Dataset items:
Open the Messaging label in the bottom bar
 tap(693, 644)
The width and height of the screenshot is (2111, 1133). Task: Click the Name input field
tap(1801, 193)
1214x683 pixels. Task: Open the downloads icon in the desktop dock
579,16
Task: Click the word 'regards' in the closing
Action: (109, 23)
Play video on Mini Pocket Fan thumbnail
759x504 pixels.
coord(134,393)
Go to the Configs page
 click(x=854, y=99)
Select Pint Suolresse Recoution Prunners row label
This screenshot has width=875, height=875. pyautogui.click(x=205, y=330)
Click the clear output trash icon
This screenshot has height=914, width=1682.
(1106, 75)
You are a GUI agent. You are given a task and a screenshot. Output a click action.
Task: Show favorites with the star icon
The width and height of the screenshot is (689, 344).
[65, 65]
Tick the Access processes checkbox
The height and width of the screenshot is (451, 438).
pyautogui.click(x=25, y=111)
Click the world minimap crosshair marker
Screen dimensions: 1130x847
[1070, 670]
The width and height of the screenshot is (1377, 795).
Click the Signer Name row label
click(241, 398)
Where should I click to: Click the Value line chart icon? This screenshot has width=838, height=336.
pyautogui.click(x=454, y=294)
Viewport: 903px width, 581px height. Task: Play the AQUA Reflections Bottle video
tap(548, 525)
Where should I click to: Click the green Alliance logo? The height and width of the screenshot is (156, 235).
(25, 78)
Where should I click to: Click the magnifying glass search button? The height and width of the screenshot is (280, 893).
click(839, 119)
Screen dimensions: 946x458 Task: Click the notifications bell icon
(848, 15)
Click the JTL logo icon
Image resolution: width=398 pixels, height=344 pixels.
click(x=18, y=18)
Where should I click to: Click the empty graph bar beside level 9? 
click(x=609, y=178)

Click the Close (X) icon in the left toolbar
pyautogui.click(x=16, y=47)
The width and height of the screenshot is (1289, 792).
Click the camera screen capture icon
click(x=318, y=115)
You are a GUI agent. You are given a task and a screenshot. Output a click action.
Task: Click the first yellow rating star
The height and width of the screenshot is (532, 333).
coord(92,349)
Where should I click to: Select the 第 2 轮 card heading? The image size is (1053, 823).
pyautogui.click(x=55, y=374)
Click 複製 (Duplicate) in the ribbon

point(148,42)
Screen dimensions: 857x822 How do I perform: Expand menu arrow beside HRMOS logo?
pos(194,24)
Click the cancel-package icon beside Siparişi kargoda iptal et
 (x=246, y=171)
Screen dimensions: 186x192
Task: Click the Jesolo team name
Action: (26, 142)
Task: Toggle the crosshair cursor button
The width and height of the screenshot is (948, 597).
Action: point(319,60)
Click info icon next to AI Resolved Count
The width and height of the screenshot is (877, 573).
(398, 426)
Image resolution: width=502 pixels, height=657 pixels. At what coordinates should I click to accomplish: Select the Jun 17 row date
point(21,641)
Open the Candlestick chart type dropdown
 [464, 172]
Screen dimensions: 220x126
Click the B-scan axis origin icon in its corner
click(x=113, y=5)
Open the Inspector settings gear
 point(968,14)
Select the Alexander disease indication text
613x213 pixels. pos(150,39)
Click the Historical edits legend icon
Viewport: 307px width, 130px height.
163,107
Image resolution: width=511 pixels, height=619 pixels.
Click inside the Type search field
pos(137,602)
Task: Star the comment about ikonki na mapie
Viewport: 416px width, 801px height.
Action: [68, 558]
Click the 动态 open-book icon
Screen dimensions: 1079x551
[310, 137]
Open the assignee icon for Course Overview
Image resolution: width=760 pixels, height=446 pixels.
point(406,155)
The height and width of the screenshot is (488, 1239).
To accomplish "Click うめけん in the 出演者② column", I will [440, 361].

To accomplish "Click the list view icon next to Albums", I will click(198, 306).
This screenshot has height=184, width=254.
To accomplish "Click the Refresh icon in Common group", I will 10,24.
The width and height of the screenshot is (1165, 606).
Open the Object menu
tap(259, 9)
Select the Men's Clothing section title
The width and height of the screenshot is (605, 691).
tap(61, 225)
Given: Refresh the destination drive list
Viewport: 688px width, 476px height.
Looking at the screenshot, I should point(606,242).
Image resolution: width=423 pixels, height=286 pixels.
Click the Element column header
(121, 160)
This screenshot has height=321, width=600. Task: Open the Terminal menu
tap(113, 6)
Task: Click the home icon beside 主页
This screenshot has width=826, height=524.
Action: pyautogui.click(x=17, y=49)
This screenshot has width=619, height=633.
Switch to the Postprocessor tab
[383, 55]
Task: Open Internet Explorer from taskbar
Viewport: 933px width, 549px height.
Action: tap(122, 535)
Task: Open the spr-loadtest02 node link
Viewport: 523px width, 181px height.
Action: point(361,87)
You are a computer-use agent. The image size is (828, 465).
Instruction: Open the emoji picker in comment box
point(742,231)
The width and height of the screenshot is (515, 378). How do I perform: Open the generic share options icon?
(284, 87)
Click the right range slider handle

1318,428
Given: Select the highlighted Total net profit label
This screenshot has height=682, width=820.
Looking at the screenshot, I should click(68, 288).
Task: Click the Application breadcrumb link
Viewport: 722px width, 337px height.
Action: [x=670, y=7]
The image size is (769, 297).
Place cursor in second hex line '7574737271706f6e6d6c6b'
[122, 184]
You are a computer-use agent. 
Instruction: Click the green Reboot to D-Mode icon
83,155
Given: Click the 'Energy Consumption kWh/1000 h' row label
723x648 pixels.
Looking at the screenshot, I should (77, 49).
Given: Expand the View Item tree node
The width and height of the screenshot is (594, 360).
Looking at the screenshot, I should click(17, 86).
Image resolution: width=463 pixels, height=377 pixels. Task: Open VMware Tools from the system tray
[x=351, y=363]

__Exercise goal__: Copy all the records above again, changing every "Where should I click to" to "Where do I click to" and leaving everything else the same.

__Problem solution__:
Open the Messaging label in the bottom bar
 tap(693, 644)
The width and height of the screenshot is (2111, 1133). Task: Click the Name input field
tap(1801, 193)
1214x683 pixels. Task: Open the downloads icon in the desktop dock
579,16
Task: Click the word 'regards' in the closing
Action: (109, 23)
Play video on Mini Pocket Fan thumbnail
759x504 pixels.
coord(134,393)
Go to the Configs page
 click(x=854, y=99)
Select Pint Suolresse Recoution Prunners row label
This screenshot has width=875, height=875. pyautogui.click(x=205, y=330)
Click the clear output trash icon
This screenshot has height=914, width=1682.
(1106, 75)
You are a GUI agent. You are given a task and a screenshot. Output a click action.
Task: Show favorites with the star icon
The width and height of the screenshot is (689, 344).
[65, 65]
Tick the Access processes checkbox
The height and width of the screenshot is (451, 438).
pyautogui.click(x=25, y=111)
Click the world minimap crosshair marker
Screen dimensions: 1130x847
[1070, 670]
The width and height of the screenshot is (1377, 795).
Click the Signer Name row label
click(241, 398)
Where do I click to: Click the Value line chart icon? This screenshot has width=838, height=336.
pyautogui.click(x=454, y=294)
Viewport: 903px width, 581px height. Task: Play the AQUA Reflections Bottle video
tap(548, 525)
Where do I click to: Click the green Alliance logo? The height and width of the screenshot is (156, 235).
(25, 78)
Where do I click to: Click the magnifying glass search button? The height and width of the screenshot is (280, 893).
click(839, 119)
Screen dimensions: 946x458 Task: Click the notifications bell icon
(848, 15)
Click the JTL logo icon
Image resolution: width=398 pixels, height=344 pixels.
click(x=18, y=18)
Where do I click to: Click the empty graph bar beside level 9? 
click(x=609, y=178)

Click the Close (X) icon in the left toolbar
pyautogui.click(x=16, y=47)
The width and height of the screenshot is (1289, 792).
Click the camera screen capture icon
click(x=318, y=115)
You are a GUI agent. You are given a task and a screenshot. Output a click action.
Task: Click the first yellow rating star
The height and width of the screenshot is (532, 333).
coord(92,349)
Where do I click to: Select the 第 2 轮 card heading? The image size is (1053, 823).
pyautogui.click(x=55, y=374)
Click 複製 (Duplicate) in the ribbon

point(148,42)
Screen dimensions: 857x822 How do I perform: Expand menu arrow beside HRMOS logo?
pos(194,24)
Click the cancel-package icon beside Siparişi kargoda iptal et
 (x=246, y=171)
Screen dimensions: 186x192
Task: Click the Jesolo team name
Action: (26, 142)
Task: Toggle the crosshair cursor button
The width and height of the screenshot is (948, 597).
Action: point(319,60)
Click info icon next to AI Resolved Count
The width and height of the screenshot is (877, 573).
(398, 426)
Image resolution: width=502 pixels, height=657 pixels. At what coordinates should I click to accomplish: Select the Jun 17 row date
point(21,641)
Open the Candlestick chart type dropdown
 [464, 172]
Screen dimensions: 220x126
Click the B-scan axis origin icon in its corner
click(x=113, y=5)
Open the Inspector settings gear
 point(968,14)
Select the Alexander disease indication text
613x213 pixels. pos(150,39)
Click the Historical edits legend icon
Viewport: 307px width, 130px height.
163,107
Image resolution: width=511 pixels, height=619 pixels.
Click inside the Type search field
pos(137,602)
Task: Star the comment about ikonki na mapie
Viewport: 416px width, 801px height.
Action: [68, 558]
Click the 动态 open-book icon
Screen dimensions: 1079x551
[310, 137]
Open the assignee icon for Course Overview
Image resolution: width=760 pixels, height=446 pixels.
point(406,155)
The height and width of the screenshot is (488, 1239).
To accomplish "Click うめけん in the 出演者② column", I will [440, 361].

To accomplish "Click the list view icon next to Albums", I will click(198, 306).
This screenshot has height=184, width=254.
To accomplish "Click the Refresh icon in Common group", I will 10,24.
The width and height of the screenshot is (1165, 606).
Open the Object menu
tap(259, 9)
Select the Men's Clothing section title
The width and height of the screenshot is (605, 691).
tap(61, 225)
Given: Refresh the destination drive list
Viewport: 688px width, 476px height.
Looking at the screenshot, I should point(606,242).
Image resolution: width=423 pixels, height=286 pixels.
Click the Element column header
(121, 160)
This screenshot has height=321, width=600. Task: Open the Terminal menu
tap(113, 6)
Task: Click the home icon beside 主页
This screenshot has width=826, height=524.
Action: pyautogui.click(x=17, y=49)
This screenshot has width=619, height=633.
Switch to the Postprocessor tab
[383, 55]
Task: Open Internet Explorer from taskbar
Viewport: 933px width, 549px height.
Action: tap(122, 535)
Task: Open the spr-loadtest02 node link
Viewport: 523px width, 181px height.
Action: point(361,87)
You are a computer-use agent. The image size is (828, 465).
Instruction: Open the emoji picker in comment box
point(742,231)
The width and height of the screenshot is (515, 378). How do I perform: Open the generic share options icon?
(284, 87)
Click the right range slider handle

1318,428
Given: Select the highlighted Total net profit label
This screenshot has height=682, width=820.
Looking at the screenshot, I should click(68, 288).
Task: Click the Application breadcrumb link
Viewport: 722px width, 337px height.
Action: [x=670, y=7]
The image size is (769, 297).
Place cursor in second hex line '7574737271706f6e6d6c6b'
[122, 184]
You are a computer-use agent. 
Instruction: Click the green Reboot to D-Mode icon
83,155
Given: Click the 'Energy Consumption kWh/1000 h' row label
723x648 pixels.
Looking at the screenshot, I should (77, 49).
Given: Expand the View Item tree node
The width and height of the screenshot is (594, 360).
Looking at the screenshot, I should click(17, 86).
Image resolution: width=463 pixels, height=377 pixels. Task: Open VMware Tools from the system tray
[x=351, y=363]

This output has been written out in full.